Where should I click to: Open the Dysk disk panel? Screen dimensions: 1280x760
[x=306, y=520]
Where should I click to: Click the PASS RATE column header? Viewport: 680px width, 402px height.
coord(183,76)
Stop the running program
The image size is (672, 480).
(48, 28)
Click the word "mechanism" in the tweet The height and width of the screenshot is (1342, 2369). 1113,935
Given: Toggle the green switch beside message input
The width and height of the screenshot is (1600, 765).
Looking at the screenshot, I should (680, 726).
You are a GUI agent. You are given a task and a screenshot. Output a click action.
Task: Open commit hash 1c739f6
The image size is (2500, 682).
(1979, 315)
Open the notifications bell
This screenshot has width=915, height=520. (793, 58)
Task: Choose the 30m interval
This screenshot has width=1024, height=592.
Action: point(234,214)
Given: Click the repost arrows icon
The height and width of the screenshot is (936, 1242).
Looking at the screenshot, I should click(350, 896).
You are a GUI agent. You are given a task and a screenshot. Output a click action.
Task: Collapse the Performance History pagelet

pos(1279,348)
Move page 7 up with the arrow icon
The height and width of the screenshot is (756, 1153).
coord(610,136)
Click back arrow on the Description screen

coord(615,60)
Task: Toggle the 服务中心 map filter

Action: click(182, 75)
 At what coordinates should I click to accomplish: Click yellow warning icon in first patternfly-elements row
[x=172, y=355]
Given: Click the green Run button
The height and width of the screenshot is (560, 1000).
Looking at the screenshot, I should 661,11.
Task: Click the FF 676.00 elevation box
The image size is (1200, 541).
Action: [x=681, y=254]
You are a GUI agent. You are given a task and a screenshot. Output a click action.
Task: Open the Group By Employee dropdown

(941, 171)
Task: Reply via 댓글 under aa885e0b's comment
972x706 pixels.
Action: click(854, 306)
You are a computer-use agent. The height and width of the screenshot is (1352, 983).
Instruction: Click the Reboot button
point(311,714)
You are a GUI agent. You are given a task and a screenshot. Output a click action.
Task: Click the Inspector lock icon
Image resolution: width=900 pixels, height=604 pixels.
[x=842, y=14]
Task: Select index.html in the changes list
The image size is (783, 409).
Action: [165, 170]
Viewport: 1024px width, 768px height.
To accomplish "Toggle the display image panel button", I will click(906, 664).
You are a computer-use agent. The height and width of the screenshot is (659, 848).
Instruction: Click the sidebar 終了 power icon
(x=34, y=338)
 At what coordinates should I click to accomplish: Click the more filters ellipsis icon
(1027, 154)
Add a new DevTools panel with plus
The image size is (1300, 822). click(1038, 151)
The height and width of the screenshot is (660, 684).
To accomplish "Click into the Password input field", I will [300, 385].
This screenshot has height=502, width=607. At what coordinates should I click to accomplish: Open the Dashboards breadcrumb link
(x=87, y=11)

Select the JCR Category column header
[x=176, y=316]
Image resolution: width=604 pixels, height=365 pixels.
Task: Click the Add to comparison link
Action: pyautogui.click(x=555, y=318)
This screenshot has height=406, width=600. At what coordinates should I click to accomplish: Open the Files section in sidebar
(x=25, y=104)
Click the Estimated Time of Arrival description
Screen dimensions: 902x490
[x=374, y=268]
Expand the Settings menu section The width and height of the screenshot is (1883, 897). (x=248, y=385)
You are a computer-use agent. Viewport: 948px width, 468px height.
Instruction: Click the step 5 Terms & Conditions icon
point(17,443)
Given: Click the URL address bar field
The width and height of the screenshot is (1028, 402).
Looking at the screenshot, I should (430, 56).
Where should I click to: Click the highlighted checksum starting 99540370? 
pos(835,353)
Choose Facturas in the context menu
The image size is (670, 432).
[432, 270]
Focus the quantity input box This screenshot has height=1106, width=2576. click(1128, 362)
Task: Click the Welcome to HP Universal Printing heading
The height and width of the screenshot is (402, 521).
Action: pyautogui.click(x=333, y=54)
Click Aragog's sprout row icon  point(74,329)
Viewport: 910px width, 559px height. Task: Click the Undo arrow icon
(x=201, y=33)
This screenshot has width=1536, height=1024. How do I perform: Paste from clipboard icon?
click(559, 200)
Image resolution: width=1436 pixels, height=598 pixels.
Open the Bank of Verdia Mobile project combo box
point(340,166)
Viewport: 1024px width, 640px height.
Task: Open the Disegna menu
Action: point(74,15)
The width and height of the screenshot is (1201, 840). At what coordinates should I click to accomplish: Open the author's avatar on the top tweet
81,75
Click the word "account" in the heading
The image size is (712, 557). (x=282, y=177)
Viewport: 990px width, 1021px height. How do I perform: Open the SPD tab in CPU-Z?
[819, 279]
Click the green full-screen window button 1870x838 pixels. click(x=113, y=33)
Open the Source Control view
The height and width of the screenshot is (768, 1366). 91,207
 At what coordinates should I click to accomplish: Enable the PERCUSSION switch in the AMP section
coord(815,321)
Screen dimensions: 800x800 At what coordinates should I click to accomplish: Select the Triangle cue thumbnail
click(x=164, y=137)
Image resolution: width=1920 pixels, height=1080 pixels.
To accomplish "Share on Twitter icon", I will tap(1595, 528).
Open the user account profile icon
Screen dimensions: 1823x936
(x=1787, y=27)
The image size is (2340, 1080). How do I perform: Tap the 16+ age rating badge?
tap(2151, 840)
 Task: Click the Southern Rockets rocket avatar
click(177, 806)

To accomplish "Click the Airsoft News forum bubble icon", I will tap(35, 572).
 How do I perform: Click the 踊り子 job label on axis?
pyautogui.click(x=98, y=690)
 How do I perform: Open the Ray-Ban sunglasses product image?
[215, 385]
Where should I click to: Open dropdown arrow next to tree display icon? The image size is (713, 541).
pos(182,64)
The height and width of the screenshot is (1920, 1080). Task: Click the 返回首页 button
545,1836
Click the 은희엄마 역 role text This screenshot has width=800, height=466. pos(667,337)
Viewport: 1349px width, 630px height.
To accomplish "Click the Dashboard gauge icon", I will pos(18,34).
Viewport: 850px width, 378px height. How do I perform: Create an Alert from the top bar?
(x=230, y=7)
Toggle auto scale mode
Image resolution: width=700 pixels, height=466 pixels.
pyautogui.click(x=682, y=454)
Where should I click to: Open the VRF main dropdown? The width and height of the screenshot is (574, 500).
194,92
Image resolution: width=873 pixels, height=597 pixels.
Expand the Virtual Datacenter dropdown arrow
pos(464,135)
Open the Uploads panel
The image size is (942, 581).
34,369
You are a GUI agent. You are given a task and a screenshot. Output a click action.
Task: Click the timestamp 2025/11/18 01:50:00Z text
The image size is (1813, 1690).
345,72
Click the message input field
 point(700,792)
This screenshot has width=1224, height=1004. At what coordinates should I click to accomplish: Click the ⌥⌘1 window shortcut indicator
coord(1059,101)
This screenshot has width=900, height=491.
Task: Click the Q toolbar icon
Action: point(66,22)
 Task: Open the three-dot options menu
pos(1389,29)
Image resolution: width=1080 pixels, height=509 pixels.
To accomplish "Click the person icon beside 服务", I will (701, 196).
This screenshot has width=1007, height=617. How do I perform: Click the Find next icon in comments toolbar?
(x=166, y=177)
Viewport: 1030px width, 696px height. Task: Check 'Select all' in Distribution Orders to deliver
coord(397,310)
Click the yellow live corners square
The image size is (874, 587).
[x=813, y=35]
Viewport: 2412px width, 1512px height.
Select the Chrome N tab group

### Assignment
Down to the last line, give the records again exactly.

### Written answer
Where should I click to: Open the Dysk disk panel? Screen dimensions: 1280x760
[x=306, y=520]
Where should I click to: Click the PASS RATE column header? Viewport: 680px width, 402px height.
coord(183,76)
Stop the running program
The image size is (672, 480).
(48, 28)
Click the word "mechanism" in the tweet The height and width of the screenshot is (1342, 2369). 1113,935
Given: Toggle the green switch beside message input
The width and height of the screenshot is (1600, 765).
Looking at the screenshot, I should (680, 726).
You are a GUI agent. You are given a task and a screenshot. Output a click action.
Task: Open commit hash 1c739f6
The image size is (2500, 682).
(1979, 315)
Open the notifications bell
This screenshot has width=915, height=520. (793, 58)
Task: Choose the 30m interval
This screenshot has width=1024, height=592.
Action: point(234,214)
Given: Click the repost arrows icon
The height and width of the screenshot is (936, 1242).
Looking at the screenshot, I should click(350, 896).
You are a GUI agent. You are given a task and a screenshot. Output a click action.
Task: Collapse the Performance History pagelet

pos(1279,348)
Move page 7 up with the arrow icon
The height and width of the screenshot is (756, 1153).
coord(610,136)
Click back arrow on the Description screen

coord(615,60)
Task: Toggle the 服务中心 map filter

Action: click(182, 75)
 At what coordinates should I click to accomplish: Click yellow warning icon in first patternfly-elements row
[x=172, y=355]
Given: Click the green Run button
The height and width of the screenshot is (560, 1000).
Looking at the screenshot, I should 661,11.
Task: Click the FF 676.00 elevation box
The image size is (1200, 541).
Action: [x=681, y=254]
You are a GUI agent. You are given a task and a screenshot. Output a click action.
Task: Open the Group By Employee dropdown

(941, 171)
Task: Reply via 댓글 under aa885e0b's comment
972x706 pixels.
Action: click(854, 306)
You are a computer-use agent. The height and width of the screenshot is (1352, 983).
Instruction: Click the Reboot button
point(311,714)
You are a GUI agent. You are given a task and a screenshot. Output a click action.
Task: Click the Inspector lock icon
Image resolution: width=900 pixels, height=604 pixels.
[x=842, y=14]
Task: Select index.html in the changes list
The image size is (783, 409).
Action: [165, 170]
Viewport: 1024px width, 768px height.
To accomplish "Toggle the display image panel button", I will click(906, 664).
You are a computer-use agent. The height and width of the screenshot is (659, 848).
Instruction: Click the sidebar 終了 power icon
(x=34, y=338)
 At what coordinates should I click to accomplish: Click the more filters ellipsis icon
(1027, 154)
Add a new DevTools panel with plus
The image size is (1300, 822). click(1038, 151)
The height and width of the screenshot is (660, 684).
To accomplish "Click into the Password input field", I will [300, 385].
This screenshot has height=502, width=607. At what coordinates should I click to accomplish: Open the Dashboards breadcrumb link
(x=87, y=11)

Select the JCR Category column header
[x=176, y=316]
Image resolution: width=604 pixels, height=365 pixels.
Task: Click the Add to comparison link
Action: pyautogui.click(x=555, y=318)
This screenshot has height=406, width=600. At what coordinates should I click to accomplish: Open the Files section in sidebar
(x=25, y=104)
Click the Estimated Time of Arrival description
Screen dimensions: 902x490
[x=374, y=268]
Expand the Settings menu section The width and height of the screenshot is (1883, 897). (x=248, y=385)
You are a computer-use agent. Viewport: 948px width, 468px height.
Instruction: Click the step 5 Terms & Conditions icon
point(17,443)
Given: Click the URL address bar field
The width and height of the screenshot is (1028, 402).
Looking at the screenshot, I should (430, 56).
Where should I click to: Click the highlighted checksum starting 99540370? 
pos(835,353)
Choose Facturas in the context menu
The image size is (670, 432).
[432, 270]
Focus the quantity input box This screenshot has height=1106, width=2576. click(1128, 362)
Task: Click the Welcome to HP Universal Printing heading
The height and width of the screenshot is (402, 521).
Action: pyautogui.click(x=333, y=54)
Click Aragog's sprout row icon  point(74,329)
Viewport: 910px width, 559px height. Task: Click the Undo arrow icon
(x=201, y=33)
This screenshot has width=1536, height=1024. How do I perform: Paste from clipboard icon?
click(559, 200)
Image resolution: width=1436 pixels, height=598 pixels.
Open the Bank of Verdia Mobile project combo box
point(340,166)
Viewport: 1024px width, 640px height.
Task: Open the Disegna menu
Action: point(74,15)
The width and height of the screenshot is (1201, 840). At what coordinates should I click to accomplish: Open the author's avatar on the top tweet
81,75
Click the word "account" in the heading
The image size is (712, 557). (x=282, y=177)
Viewport: 990px width, 1021px height. How do I perform: Open the SPD tab in CPU-Z?
[819, 279]
Click the green full-screen window button 1870x838 pixels. click(x=113, y=33)
Open the Source Control view
The height and width of the screenshot is (768, 1366). 91,207
 At what coordinates should I click to accomplish: Enable the PERCUSSION switch in the AMP section
coord(815,321)
Screen dimensions: 800x800 At what coordinates should I click to accomplish: Select the Triangle cue thumbnail
click(x=164, y=137)
Image resolution: width=1920 pixels, height=1080 pixels.
To accomplish "Share on Twitter icon", I will tap(1595, 528).
Open the user account profile icon
Screen dimensions: 1823x936
(x=1787, y=27)
The image size is (2340, 1080). How do I perform: Tap the 16+ age rating badge?
tap(2151, 840)
 Task: Click the Southern Rockets rocket avatar
click(177, 806)

To accomplish "Click the Airsoft News forum bubble icon", I will tap(35, 572).
 How do I perform: Click the 踊り子 job label on axis?
pyautogui.click(x=98, y=690)
 How do I perform: Open the Ray-Ban sunglasses product image?
[215, 385]
Where should I click to: Open dropdown arrow next to tree display icon? The image size is (713, 541).
pos(182,64)
The height and width of the screenshot is (1920, 1080). Task: Click the 返回首页 button
545,1836
Click the 은희엄마 역 role text This screenshot has width=800, height=466. pos(667,337)
Viewport: 1349px width, 630px height.
To accomplish "Click the Dashboard gauge icon", I will pos(18,34).
Viewport: 850px width, 378px height. How do I perform: Create an Alert from the top bar?
(x=230, y=7)
Toggle auto scale mode
Image resolution: width=700 pixels, height=466 pixels.
pyautogui.click(x=682, y=454)
Where should I click to: Open the VRF main dropdown? The width and height of the screenshot is (574, 500).
194,92
Image resolution: width=873 pixels, height=597 pixels.
Expand the Virtual Datacenter dropdown arrow
pos(464,135)
Open the Uploads panel
The image size is (942, 581).
34,369
You are a GUI agent. You are given a task and a screenshot. Output a click action.
Task: Click the timestamp 2025/11/18 01:50:00Z text
The image size is (1813, 1690).
345,72
Click the message input field
 point(700,792)
This screenshot has width=1224, height=1004. At what coordinates should I click to accomplish: Click the ⌥⌘1 window shortcut indicator
coord(1059,101)
This screenshot has width=900, height=491.
Task: Click the Q toolbar icon
Action: point(66,22)
 Task: Open the three-dot options menu
pos(1389,29)
Image resolution: width=1080 pixels, height=509 pixels.
To accomplish "Click the person icon beside 服务", I will (701, 196).
This screenshot has width=1007, height=617. How do I perform: Click the Find next icon in comments toolbar?
(x=166, y=177)
Viewport: 1030px width, 696px height. Task: Check 'Select all' in Distribution Orders to deliver
coord(397,310)
Click the yellow live corners square
The image size is (874, 587).
[x=813, y=35]
Viewport: 2412px width, 1512px height.
Select the Chrome N tab group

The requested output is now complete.